REQUIRED WORK:
[1] Translate this sentence from the 2021–22 Thai League Cup page into Spanish: "All games are played as a single match."
[2] According to the 2021–22 Thai League Cup page, how much prize money do the runners-up get?
[3] From the 2021–22 Thai League Cup page, pull out the text between "Final positions" and "Santos (6 goals)", inclusive.

PAGE EXCERPT:
<<<<
2021–22 Thai League Cup

Tournament details
- Country: Thailand
- Dates: 13 October 2021 – 29 May 2022
- Teams: 75

Final positions
- Champions: Buriram United (6th title)
- Runners-up: PT Prachuap

Tournament statistics
- Matches played: 74
- Goals scored: 240 (3.24 per match)
- Top goal scorer(s): Ricardo Santos (6 goals)

Awards
- Best player: Jonathan Bolingi

= 2021–22 Thai League Cup =

The 2021–22 Thai League Cup is the 12th season in the second era of a Thailand's knockout football competition. All games are played as a single match. It was sponsored by Toyota Motor Thailand, and known as the Hilux Revo League Cup (ไฮลักซ์ รีโว่ ลีกคัพ) for sponsorship purposes, Hilux Revo is a truck model of Toyota. 75 clubs were accepted into the tournament, and it began with the first qualification round on 13 October 2021 and concluded with the final on 29 May 2022. The tournament has been readmitted back into Thai football after a 10-year absence. The prize money for this prestigious award is said to be around 5 million baht and the runners-up will be netting 1 million baht.
>>>>
STORED DATA:
<<<<
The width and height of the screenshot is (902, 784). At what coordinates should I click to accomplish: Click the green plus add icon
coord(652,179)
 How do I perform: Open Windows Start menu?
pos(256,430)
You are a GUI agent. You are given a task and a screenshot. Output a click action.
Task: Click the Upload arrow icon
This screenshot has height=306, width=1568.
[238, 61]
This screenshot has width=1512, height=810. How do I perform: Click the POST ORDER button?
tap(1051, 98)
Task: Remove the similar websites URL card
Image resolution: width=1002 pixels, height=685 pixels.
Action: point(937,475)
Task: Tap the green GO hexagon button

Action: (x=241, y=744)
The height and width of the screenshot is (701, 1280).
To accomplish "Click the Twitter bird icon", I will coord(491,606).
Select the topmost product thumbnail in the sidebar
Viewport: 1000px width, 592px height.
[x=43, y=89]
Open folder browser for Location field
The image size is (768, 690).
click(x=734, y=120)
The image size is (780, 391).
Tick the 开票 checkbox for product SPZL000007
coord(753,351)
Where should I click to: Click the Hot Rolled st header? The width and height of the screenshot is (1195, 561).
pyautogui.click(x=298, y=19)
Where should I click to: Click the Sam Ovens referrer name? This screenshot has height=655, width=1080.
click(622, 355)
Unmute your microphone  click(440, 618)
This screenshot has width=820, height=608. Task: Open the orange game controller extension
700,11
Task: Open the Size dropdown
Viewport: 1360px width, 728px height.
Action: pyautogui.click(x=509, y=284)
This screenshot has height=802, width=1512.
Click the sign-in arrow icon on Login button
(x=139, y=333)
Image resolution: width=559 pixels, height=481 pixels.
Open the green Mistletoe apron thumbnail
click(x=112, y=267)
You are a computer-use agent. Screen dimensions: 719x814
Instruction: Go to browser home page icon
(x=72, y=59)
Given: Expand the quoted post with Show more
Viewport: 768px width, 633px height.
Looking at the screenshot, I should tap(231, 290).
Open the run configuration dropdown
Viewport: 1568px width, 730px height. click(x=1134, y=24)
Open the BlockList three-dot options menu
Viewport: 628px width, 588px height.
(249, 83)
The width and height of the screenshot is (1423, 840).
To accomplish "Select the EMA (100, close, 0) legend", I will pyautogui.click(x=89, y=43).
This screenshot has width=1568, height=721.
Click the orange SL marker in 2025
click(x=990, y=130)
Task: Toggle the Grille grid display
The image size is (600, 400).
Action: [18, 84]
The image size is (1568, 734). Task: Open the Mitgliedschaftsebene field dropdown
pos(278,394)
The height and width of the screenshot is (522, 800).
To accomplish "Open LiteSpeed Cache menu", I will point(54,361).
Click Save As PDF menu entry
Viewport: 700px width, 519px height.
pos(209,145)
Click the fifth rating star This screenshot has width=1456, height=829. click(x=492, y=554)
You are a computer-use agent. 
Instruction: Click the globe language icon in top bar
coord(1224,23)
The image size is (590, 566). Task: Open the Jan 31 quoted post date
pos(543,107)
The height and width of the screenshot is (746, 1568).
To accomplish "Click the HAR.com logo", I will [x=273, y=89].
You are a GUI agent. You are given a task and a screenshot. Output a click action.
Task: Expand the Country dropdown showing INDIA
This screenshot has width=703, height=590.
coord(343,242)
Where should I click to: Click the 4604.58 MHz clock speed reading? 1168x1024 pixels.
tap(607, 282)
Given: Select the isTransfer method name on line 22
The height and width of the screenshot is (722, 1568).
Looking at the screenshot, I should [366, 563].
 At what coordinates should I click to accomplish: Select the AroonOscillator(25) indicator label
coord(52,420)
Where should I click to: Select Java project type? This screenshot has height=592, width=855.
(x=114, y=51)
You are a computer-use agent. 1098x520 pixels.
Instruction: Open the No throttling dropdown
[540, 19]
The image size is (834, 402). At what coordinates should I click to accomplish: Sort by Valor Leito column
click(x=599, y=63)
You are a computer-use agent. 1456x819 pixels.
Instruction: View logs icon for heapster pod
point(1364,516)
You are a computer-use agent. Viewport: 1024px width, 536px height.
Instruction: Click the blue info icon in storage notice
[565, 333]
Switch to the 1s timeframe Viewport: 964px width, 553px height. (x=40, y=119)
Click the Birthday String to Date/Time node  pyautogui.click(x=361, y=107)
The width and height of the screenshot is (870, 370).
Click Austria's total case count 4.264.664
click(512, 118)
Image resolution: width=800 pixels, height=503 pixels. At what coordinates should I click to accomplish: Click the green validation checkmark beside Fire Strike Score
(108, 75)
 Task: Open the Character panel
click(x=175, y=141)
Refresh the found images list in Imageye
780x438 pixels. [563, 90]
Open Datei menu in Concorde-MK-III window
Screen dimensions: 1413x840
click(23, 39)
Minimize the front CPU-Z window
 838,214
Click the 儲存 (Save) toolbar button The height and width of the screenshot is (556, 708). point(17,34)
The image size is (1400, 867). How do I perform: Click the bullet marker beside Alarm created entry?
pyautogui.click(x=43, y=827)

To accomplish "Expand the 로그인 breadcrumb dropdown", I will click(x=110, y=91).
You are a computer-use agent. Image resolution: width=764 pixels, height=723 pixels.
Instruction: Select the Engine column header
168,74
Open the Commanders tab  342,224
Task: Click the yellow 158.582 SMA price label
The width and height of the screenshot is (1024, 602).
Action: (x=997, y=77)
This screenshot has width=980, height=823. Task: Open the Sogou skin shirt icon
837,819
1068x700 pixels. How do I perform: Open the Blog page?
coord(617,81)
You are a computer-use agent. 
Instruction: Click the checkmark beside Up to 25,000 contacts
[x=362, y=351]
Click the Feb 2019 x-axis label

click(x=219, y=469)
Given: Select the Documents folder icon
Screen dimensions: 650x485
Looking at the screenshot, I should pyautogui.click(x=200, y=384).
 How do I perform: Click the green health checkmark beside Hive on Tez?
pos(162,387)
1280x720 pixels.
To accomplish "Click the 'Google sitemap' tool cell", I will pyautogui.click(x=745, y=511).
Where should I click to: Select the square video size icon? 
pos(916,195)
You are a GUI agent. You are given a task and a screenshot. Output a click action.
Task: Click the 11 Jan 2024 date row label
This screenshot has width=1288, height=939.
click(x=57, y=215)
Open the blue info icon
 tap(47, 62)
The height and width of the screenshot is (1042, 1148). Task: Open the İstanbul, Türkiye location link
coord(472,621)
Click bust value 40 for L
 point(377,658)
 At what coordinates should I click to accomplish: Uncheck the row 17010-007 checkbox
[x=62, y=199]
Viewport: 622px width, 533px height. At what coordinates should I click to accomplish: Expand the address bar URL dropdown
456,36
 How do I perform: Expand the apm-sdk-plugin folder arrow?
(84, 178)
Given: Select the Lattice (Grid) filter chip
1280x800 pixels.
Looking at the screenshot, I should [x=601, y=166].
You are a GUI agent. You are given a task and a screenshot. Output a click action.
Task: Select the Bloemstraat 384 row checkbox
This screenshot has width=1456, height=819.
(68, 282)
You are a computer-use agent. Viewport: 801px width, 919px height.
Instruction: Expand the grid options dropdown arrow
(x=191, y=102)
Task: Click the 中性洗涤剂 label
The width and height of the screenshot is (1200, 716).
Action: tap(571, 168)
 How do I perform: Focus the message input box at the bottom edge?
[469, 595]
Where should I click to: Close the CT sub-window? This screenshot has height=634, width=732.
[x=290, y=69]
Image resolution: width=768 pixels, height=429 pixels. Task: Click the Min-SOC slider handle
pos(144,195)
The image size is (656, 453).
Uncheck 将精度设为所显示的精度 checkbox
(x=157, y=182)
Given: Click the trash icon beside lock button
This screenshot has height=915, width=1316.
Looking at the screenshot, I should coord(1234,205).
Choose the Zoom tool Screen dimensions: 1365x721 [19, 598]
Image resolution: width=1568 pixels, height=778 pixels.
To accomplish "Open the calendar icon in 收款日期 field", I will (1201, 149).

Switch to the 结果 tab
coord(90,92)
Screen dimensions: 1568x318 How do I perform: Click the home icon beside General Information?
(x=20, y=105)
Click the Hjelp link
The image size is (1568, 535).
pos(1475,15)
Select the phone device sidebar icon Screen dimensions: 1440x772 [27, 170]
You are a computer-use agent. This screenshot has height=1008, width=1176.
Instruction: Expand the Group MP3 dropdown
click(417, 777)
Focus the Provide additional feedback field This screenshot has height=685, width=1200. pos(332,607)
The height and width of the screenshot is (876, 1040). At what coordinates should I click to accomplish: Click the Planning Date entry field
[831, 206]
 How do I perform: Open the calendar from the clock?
>>>>
ANSWERS TO THE EXERCISE:
[1] Todos los partidos se juegan a partido único.

[2] 1 million baht.

[3]
Final positions
- Champions: Buriram United (6th title)
- Runners-up: PT Prachuap

Tournament statistics
- Matches played: 74
- Goals scored: 240 (3.24 per match)
- Top goal scorer(s): Ricardo Santos (6 goals)